What is most impressive is Dumas' understanding of what it means to grow up in “an epoch when politics were mixed up in everything,” and how this affects mind and emotions. History is not merely the backdrop for  the drama, but rather a no-man's-land the lovers have to cross in order to reach each other. In this novel, politics is a game only in the sense in which hunting is a sport; it smells of powder and blood, fear and death. Critics—ever ready to believe that nothing that is very popular can be any good—disparaged Dumas in his own time as a “factory” rather than a writer. But his attention to language is revealed here in the numerous remarks upon “the language imposed by the Republican vocabulary,” the revolutionary correctness in speech which, if one failed to observe it, could result in death. Phrases like “the revolutionary principles which have effaced all distinction” sound much like the slogans of other ideological regimes; and when ideology and reality conflict, reality is always judged to be in the wrong. Perhaps this is why Maurice, a child of the revolution, finds himself at one point “unable to analyze his own emotions.” Words like “love,” “honor,” “transcendence,” and “soul” may be abolished, but not the things they stand for. 
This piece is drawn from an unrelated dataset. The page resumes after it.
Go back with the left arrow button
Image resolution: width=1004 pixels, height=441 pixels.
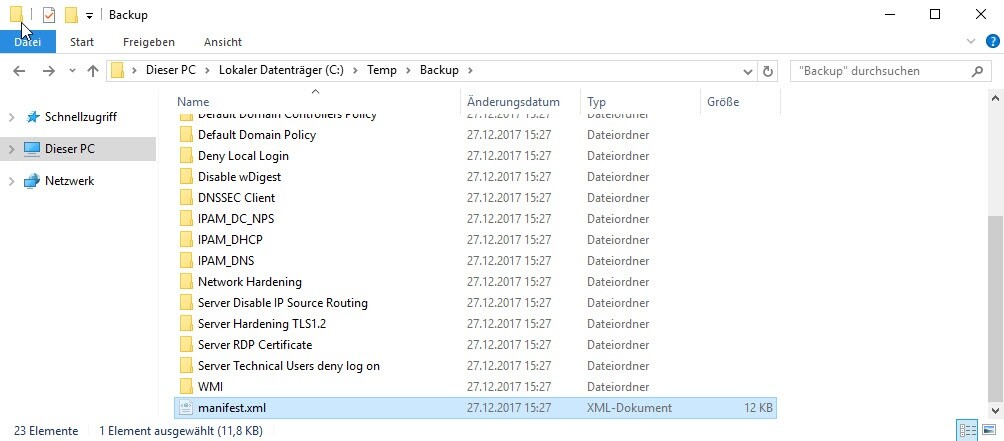pyautogui.click(x=20, y=71)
Certain remarks of the narrator show Dumas' fascination with historical detail and research, as when he mentions that there were thirty-three prisons in Paris at the time of story. Other details chillingly convey the atmosphere of paranoia and the horror of revolutionary violence. There are the subterranean channels leading from the basement cells of prisons to the Seine, by which the bodies of victims are unobtrusively dumped into the river; there is the wardrobe where the executioner keeps his “perquisites,” such as the “bloodstained garments of those executed on the preceding evening” and “long tresses of hair,” which he sells back to the families of the victims. Most affecting of all is the “hall of the dead,” in which those condemned to the guillotine wait for the carts that will take them to the Place de la Revolution:

Around him were several individuals, mute with despair . . . inscribing in their notebooks some indistinct words, or pressing one another's hands, some repeating, without intermission, a cherished name, as if imbecile, or bathing with tears a portrait, a ring, or tress of hair, some hurling imprecations against tyranny . . .

In the end, the revolution has simply become a machine for destroying human beings—symbolized by the guillotine itself.  As one young patriot observes a moment before being put to death by his fellow patriots, “Yes, to die for our country; but decidedly I begin to think we do not die for her, but for the pleasure of those who witness our deaths.” Most grotesquely, the innocent are the guiltiest—because they have no one else to betray. History has come full circle. Liberty was the end of the revolution; now the revolution is the end of liberty.

Bruce F. Murphy is the author of The Encyclopedia of Murder and Mystery (2001) and the editor of the fourth edition of Benét's Reader's Encyclopedia (1996).  His poetry, fiction, and essays have appeared in Critical Inquiry, Paris Review, Poetry, TriQuarterly, and other journals.